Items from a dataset
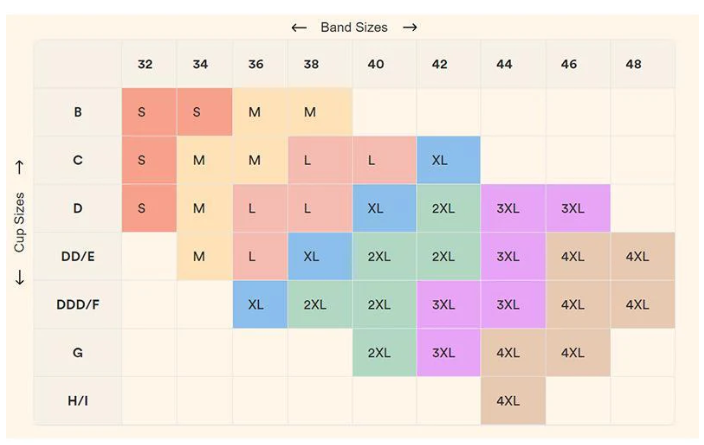
Task: Click the left arrow beside Band Sizes
Action: pyautogui.click(x=299, y=27)
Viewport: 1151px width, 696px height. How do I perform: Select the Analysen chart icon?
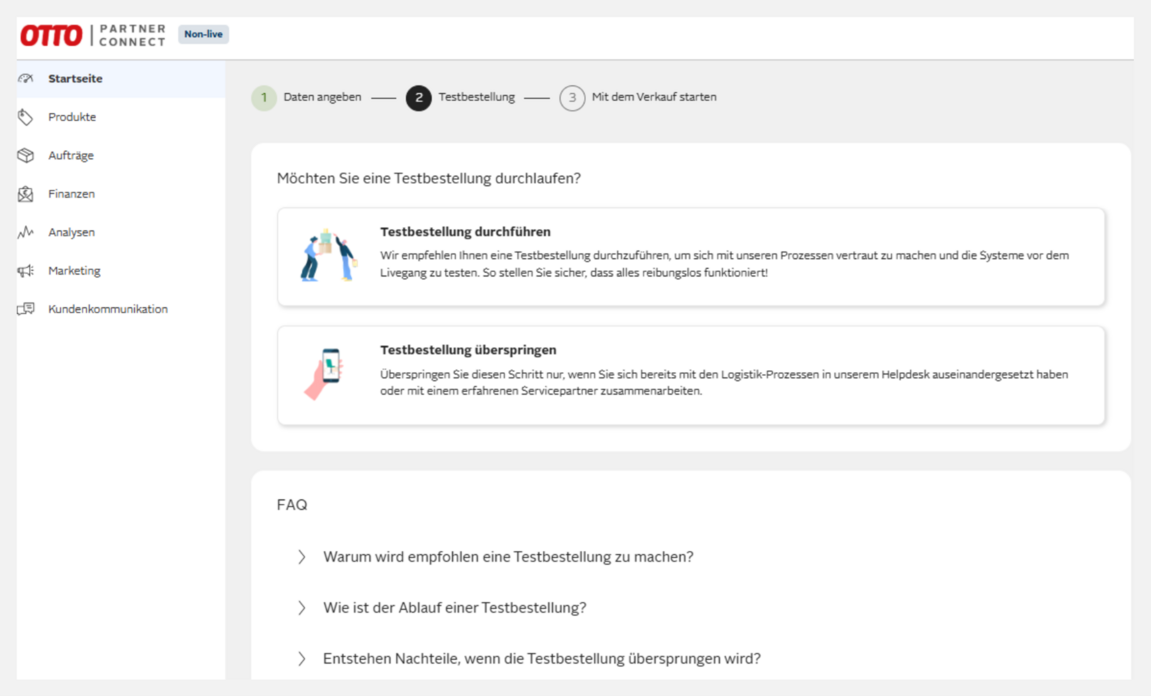[27, 232]
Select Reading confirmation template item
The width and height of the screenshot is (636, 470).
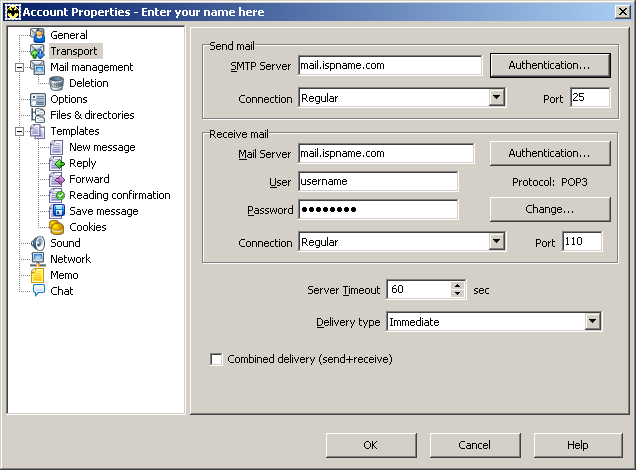click(x=119, y=195)
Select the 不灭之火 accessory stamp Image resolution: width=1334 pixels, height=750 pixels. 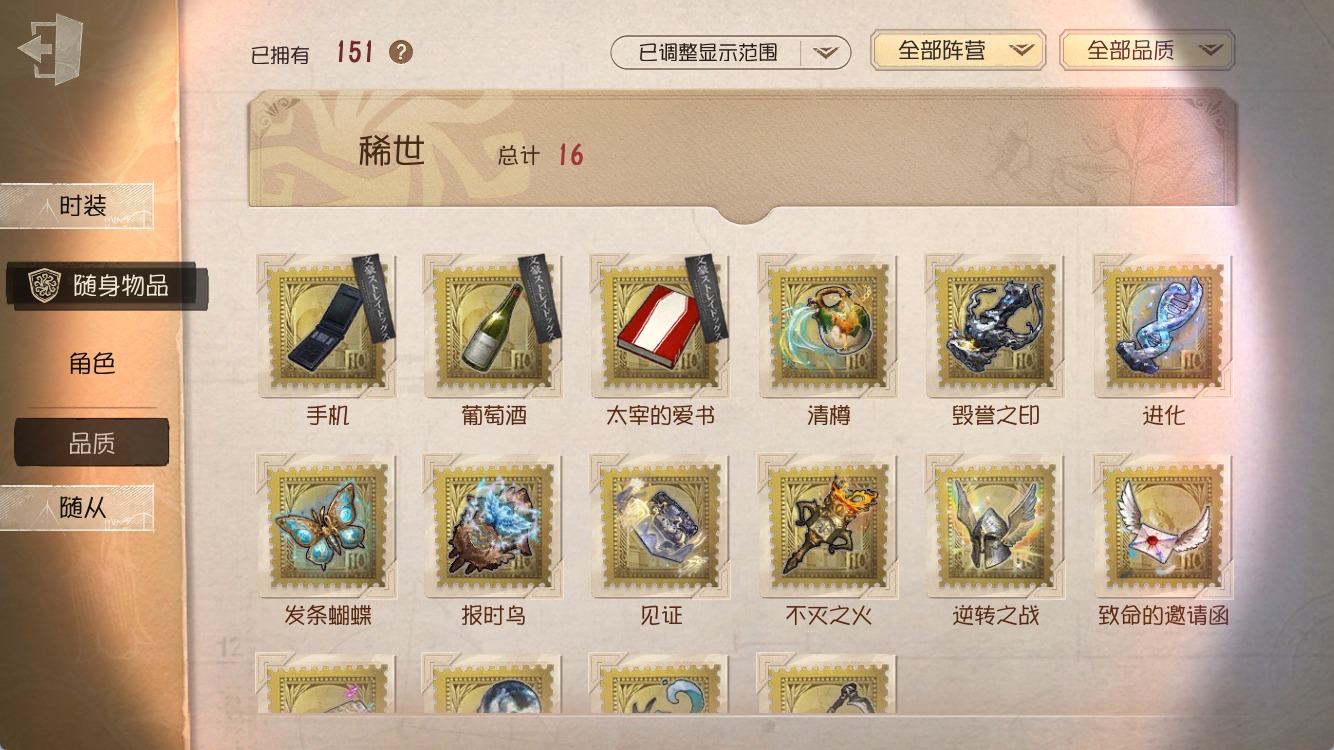click(x=828, y=527)
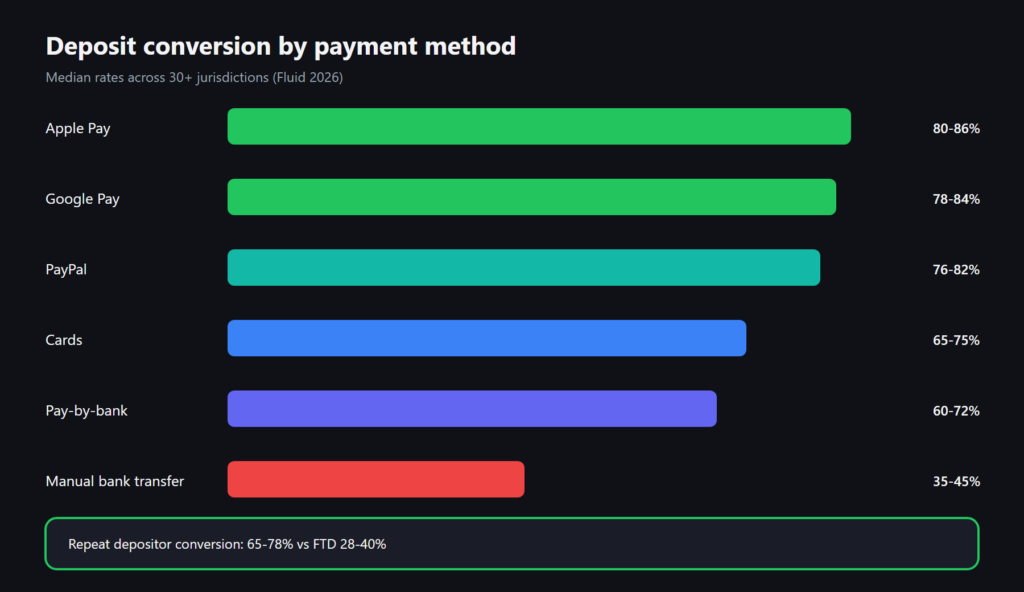Click the purple Pay-by-bank bar
1024x592 pixels.
[472, 409]
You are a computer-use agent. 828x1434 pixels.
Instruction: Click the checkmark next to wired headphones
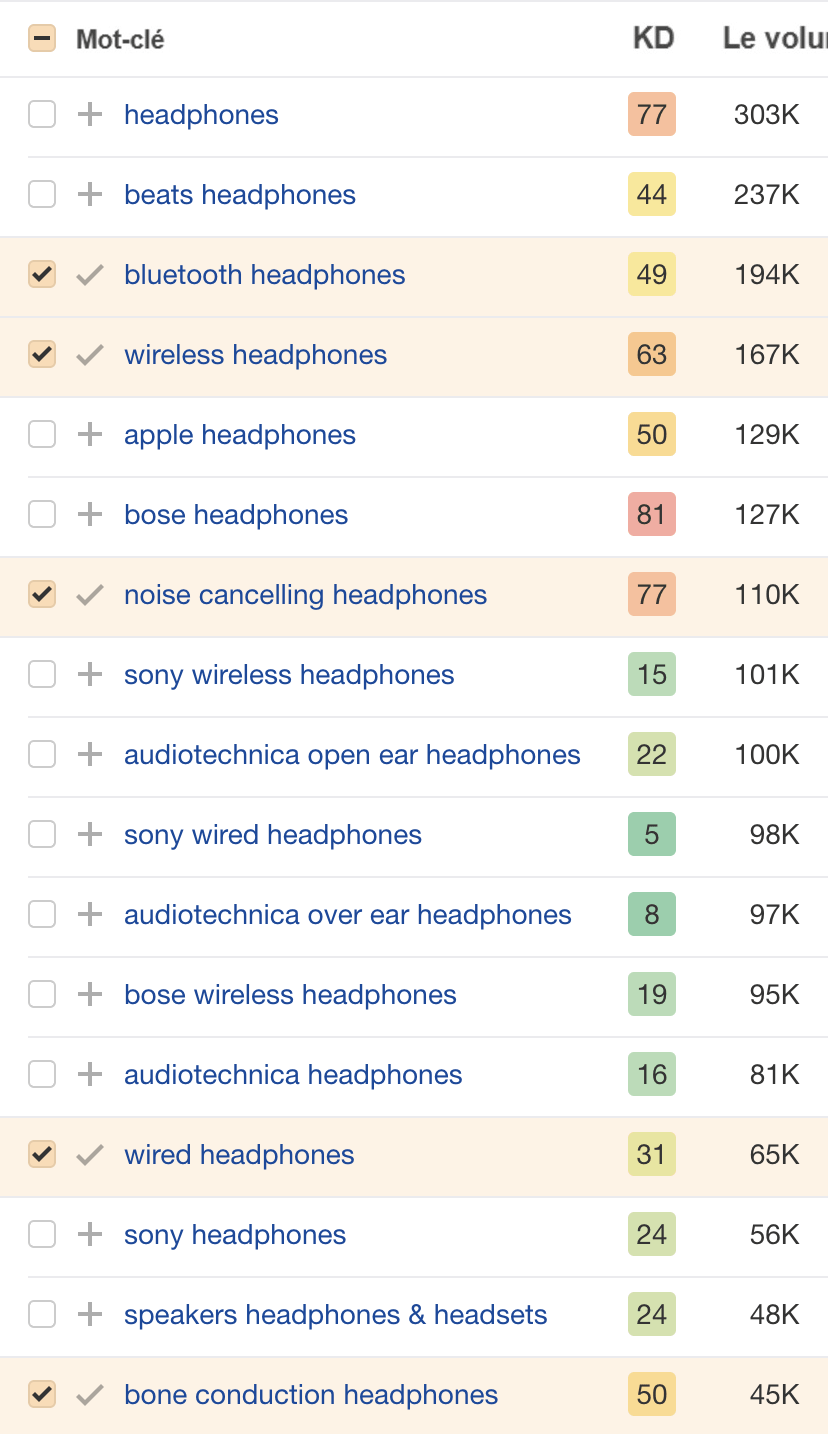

--- WHAT YOU HAVE TO DO ---
Keep out the pictures, and copy exactly the lines from the one that contains "You are a computer-use" through the final line of the records above, both ends included.

--- FINAL ANSWER ---
You are a computer-use agent. 828x1434 pixels.
Instruction: Click the checkmark next to wired headphones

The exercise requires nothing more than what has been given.